Using the ADAPT engineering process to create durable tissue scaffolds
8, July, 2016
Admedus is an Australian-based healthcare company leading the world in regenerative medicine and tissue engineering research. Using its proprietary ADAPT® tissue engineering technology, Admedus can transform xenograft (animal) tissue into durable bio-scaffolds that can be used for soft tissue repair within patients.
The medical technology was first brought to Australia over 20 years ago by cardiothoracic research scientist Professor Leon Neethling, whose career has been spent finding ways to enable xenograft tissues to be tolerated by the human body. In particular, Professor Neethling wanted to find an alternative to glutaraldehyde treated pericardial tissue, which is known to result in calcification (hardening) at the site of repair, leading to complications for patients such as rejection of the patch and the need for repeat surgery.
Through a series of patented steps (covered in the diagram below), the ADAPT® tissue engineering process decellularises xenograft tissue, leaving behind a durable, bio-compatible scaffold which can be implanted in the body and facilitate a reparative healing process.
The first ADAPT® tissue product commercialised by Admedus is CardioCel®, a cardiovascular bio-scaffold used to repair and reconstruct heart defects. CardioCel® is now approved for sale and used by leading heart centres in Europe, the US, Canada, Hong Kong, Malaysia, Singapore, Middle East and North Africa Region. CardioCel® is also available under the special access scheme in Australia and other select countries. Long-term implantation data shows that CardioCel® exhibits no detectable calcification after 7 years which is important for a durable repair. CardioCel® has been increasingly used by surgeons to reconstruct heart valves, rather than replacing them with a bio-prosthetic, due to the improved natural function/movement the ADAPT® treated tissue offers.
The ADAPT® tissue engineering process
Admedus’ proprietary ADAPT® technology relies on a unique process for eliminating phospholipids from harvested bovine pericardium, followed by treatment to remove antigens and glutaraldehyde processing to enhance durability. Finally, a detoxification procedure is performed to remove any residual treatment materials, and the samples are rinsed in a final sterilisation solution that also serves as a packaging solution for transport and storage at the surgical facility.
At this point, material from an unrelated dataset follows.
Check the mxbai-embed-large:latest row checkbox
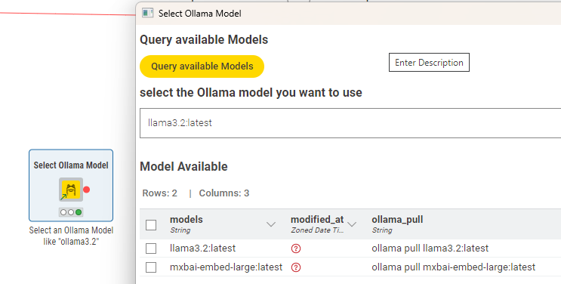Image resolution: width=561 pixels, height=284 pixels. tap(151, 267)
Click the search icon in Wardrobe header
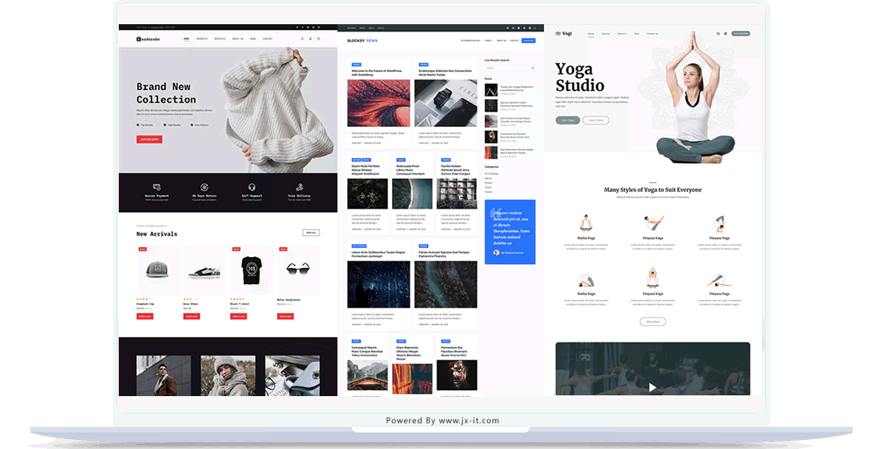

ADAPT® treated tissue offers a wide range of applications, and its core patents are protected beyond 2030.
Benefits of ADAPT® treated tissue
Tissue bio-scaffolds developed using the ADAPT® tissue engineering process more closely mimic the characteristics of normal human tissue, including a more tolerant immune response and improved tissue ingrowth post-implant. One of the most important benefits of ADAPT® treated tissue is that it does not calcify, meaning that is has significantly improved functionality and longer-term durability over glutaraldehyde treated tissue. With the potential for a product lifespan free from calcification, clinicians can potentially intervene across a broader age spectrum and provide their patients with a solution for life.
ADAPT® regenerative tissue product portfolio
CardioCel®, a cardiovascular bio-scaffold, is the first in a suite of implantable tissues to be generated using the ADAPT® engineering process. CardioCel® is used by surgeons around the world to repair congenital heart deformities and more complex heart defects, it is also used to reconstruct dysfunctional heart valves and valve leaflets. Admedus hopes that in the future, CardioCel® may also be used for the manufacture of replacement tissue heart valves.
Ongoing tissue engineering research and development is underway to develop additional ADAPT® products over the coming years for various applications including vascular repair, dura mater repair and even for transplanting stem cells around the body. The commercialisation of a vascular product franchise would complement CardioCel® sales in the cardiovascular surgical repair and reconstruction market, and is intended for procedures such as repairing the carotid arteries to reduce the incidences of stroke. The vascular repair market represents a significant potential market with an estimated 180,000 carotid endarterectomies performed each year in the USA.